--- Text for analysis Enclosed Below ---

Toothpaste Ingredients and Their Functions (+Tips)

Toothpaste Ingredients and Their Functions (+Tips)

Oral health is so important. After all, it’s the gateway to your overall bodily health – not to mention good dental hygiene helps you look, smell, and feel your best every day!

However, these days it can be hard to know which toothpaste to choose; there are just so many options.

One of the easiest ways to choose which toothpaste to use is to look closely at the ingredients list.

Knowing the difference between different types of ingredients, and what each one means is crucial to picking the perfect toothpaste for you! 

If you’re looking for a starting point, this article is for you! We’ll go over everything you need to know including: 

  • Active Ingredients
  • Inactive Ingredients
  • Controversial Ingredients
  • Why Boka?

Let’s jump right in! 

Active Ingredients

Active ingredients are those that have a noticeable, chemical effect. 

Basically, they’re the main components of any medicine, supplement, ointment, or product. Toothpaste typically contains a variety of ingredients, each serving a specific function. Here are some of the most common active ingredients you will find in toothpaste: 


Fluoride is a naturally occurring chemical found in many substances, most prevalently in water. 

In many places, fluoride is added to the water systems as well as to toothpaste. This is because fluoride has been shown to prevent tooth decay. 

However, despite the prevalence of fluoride, it is not without risk. The main hazard with overconsumption of fluoride is in children under six years of age. 

Fluoride toxicity can result in a number of gastrointestinal issues, as well as cosmetic damage to the teeth – and in some rare cases, organ dysfunction. 

As these cases occur only when large amounts of fluoride are ingested, almost all children's toothpastes are non-fluoridated as children are at greater risk of accidentally swallowing dental hygiene products. 

Due to risks such as these (and other reported health consequences), many choose to avoid fluoride whenever possible. 


Partly in response to fluoride's increasingly evident risks, nanohydroxyapatite has been an up-and-coming active ingredient in many toothpastes and other dental products. 

Nano-hydroxyapatite is the micro form of hydroxyapatite – the main component in biological human enamel, as well as being a major component in the general makeup of tooth and bone. 

Nano-hydroxyapatite is generally considered safe for use in toothpaste formulations. It is biocompatible and closely resembles the mineral composition of tooth enamel. 

Applied topically, it has been shown to be effective in rebuilding damage on teeth, as well as reducing dental sensitivity. 

It has been widely used in dentistry for many years but is just starting to hit the consumer market! Due to its enamel-restoring properties, n-Ha may also be an effective whitening agent in itself. 

Desensitizing agents

Many people struggle with sensitivity in their teeth or gums that make brushing uncomfortable. 

To combat this, many toothpastes employ desensitizing agents that help make using the product a more pleasant experience.

--- End of Enclosed Text for analysis ---

-- Your tasks --
1) Answer these from the toothpaste ingredients article:
(a) Which group does the toothpaste ingredients article name as facing the main hazard from overconsuming fluoride?
(b) Nano-hydroxyapatite is the micro form of which substance?
(c) What kind of effect do active ingredients have?
2) Please reproduce the toothpaste ingredients article word for word from "Fluoride toxicity can" to "other dental products.".
3) Write what comes next in the toothpaste ingredients article, beginning right after its final sentence.

--- Collected data Enclosed Below ---

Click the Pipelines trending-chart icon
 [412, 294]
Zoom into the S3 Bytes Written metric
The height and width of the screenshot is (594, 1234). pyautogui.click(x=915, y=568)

--- End of Enclosed Collected data ---

-- Your written answers --
1)
(a) Children under six years of age
(b) Hydroxyapatite
(c) A noticeable, chemical effect

2)
Fluoride toxicity can result in a number of gastrointestinal issues, as well as cosmetic damage to the teeth – and in some rare cases, organ dysfunction. 

As these cases occur only when large amounts of fluoride are ingested, almost all children's toothpastes are non-fluoridated as children are at greater risk of accidentally swallowing dental hygiene products. 

Due to risks such as these (and other reported health consequences), many choose to avoid fluoride whenever possible. 


Partly in response to fluoride's increasingly evident risks, nanohydroxyapatite has been an up-and-coming active ingredient in many toothpastes and other dental products.

3)
Chemical ingredients such as tricalcium phosphate have been proven to be effective against dental hypersensitivity, especially cold sensitivity! 

For generalized sensitivity, there are many effective active ingredients – most commonly aloe vera, which has been shown to reduce inflammation and provide an overall soothing effect. 

Tartar control agents

Tartar control agents help to prevent the buildup of tartar, also known as dental calculus, on the teeth. Tartar is a hardened form of dental plaque that forms when plaque minerals in saliva combine with food particles and bacteria on the teeth. Tartar control agents work by inhibiting the formation of tartar or by helping to break down existing tartar deposits.

While it is mainly addressed by the physical motion of brushing teeth as well as abrasive agents (see below), there are also chemical active ingredients that help combat tartar buildup. 

These include antibiotics, phenols, quaternary ammonium compounds, bisbiguanides, Delmopinol, and sanguinarine, and if needed they may decrease plaque buildup by twenty to ninety percent! 

However, chemical intervention is generally only needed in special cases or conditions such as gingivitis. For day-to-day dental care, these agents are not necessarily required in toothpastes. 

Whitening agents

If you’re seeking to combat dental staining or yellowing, whitening toothpaste is an excellent option!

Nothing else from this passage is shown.